Stated problem
Can you reproduce word for word the lines of the material below, starting with the line that contains "This screenshot has width=1568, height=379." and stopping after the line that contains "pyautogui.click(x=34, y=301)", with nothing else?
····················
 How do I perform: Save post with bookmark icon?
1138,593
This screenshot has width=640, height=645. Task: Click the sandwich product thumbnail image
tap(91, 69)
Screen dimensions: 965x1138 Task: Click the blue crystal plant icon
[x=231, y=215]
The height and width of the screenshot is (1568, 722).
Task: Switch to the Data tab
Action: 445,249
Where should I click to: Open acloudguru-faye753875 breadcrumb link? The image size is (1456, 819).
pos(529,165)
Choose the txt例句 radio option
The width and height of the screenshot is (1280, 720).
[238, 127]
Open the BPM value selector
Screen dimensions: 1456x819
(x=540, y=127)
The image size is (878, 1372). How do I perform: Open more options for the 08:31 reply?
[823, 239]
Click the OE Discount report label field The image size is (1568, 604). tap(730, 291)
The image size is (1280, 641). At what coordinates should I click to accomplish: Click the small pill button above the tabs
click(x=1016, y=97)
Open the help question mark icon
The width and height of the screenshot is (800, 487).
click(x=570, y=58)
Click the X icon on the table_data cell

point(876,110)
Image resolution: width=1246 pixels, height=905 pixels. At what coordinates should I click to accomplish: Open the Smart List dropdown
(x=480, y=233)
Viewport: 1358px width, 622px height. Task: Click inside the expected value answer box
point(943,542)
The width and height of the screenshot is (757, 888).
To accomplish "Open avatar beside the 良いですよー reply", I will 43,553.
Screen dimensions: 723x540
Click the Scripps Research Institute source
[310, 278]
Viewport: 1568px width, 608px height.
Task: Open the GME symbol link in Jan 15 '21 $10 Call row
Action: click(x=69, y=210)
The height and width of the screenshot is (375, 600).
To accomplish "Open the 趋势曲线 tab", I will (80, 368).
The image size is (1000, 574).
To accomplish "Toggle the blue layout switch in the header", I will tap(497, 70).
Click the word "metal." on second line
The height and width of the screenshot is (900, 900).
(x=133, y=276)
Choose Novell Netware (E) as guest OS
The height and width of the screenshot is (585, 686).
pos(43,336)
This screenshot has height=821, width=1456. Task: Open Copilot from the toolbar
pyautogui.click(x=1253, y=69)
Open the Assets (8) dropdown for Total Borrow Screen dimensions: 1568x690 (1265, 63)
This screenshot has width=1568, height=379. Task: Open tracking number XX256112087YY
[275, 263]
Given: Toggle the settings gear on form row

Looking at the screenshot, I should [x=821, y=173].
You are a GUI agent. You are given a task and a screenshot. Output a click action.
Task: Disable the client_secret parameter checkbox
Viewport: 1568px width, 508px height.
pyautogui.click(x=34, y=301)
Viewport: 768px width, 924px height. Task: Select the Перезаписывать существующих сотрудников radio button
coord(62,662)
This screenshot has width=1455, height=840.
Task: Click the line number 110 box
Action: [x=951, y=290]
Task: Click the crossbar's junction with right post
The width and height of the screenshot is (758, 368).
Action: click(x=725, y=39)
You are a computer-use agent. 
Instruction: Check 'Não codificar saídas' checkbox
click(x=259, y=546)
····················
Exercise result
This screenshot has width=1568, height=379. Task: Open tracking number XX256112087YY
[275, 263]
Given: Toggle the settings gear on form row

Looking at the screenshot, I should [x=821, y=173].
You are a GUI agent. You are given a task and a screenshot. Output a click action.
Task: Disable the client_secret parameter checkbox
Viewport: 1568px width, 508px height.
pyautogui.click(x=34, y=301)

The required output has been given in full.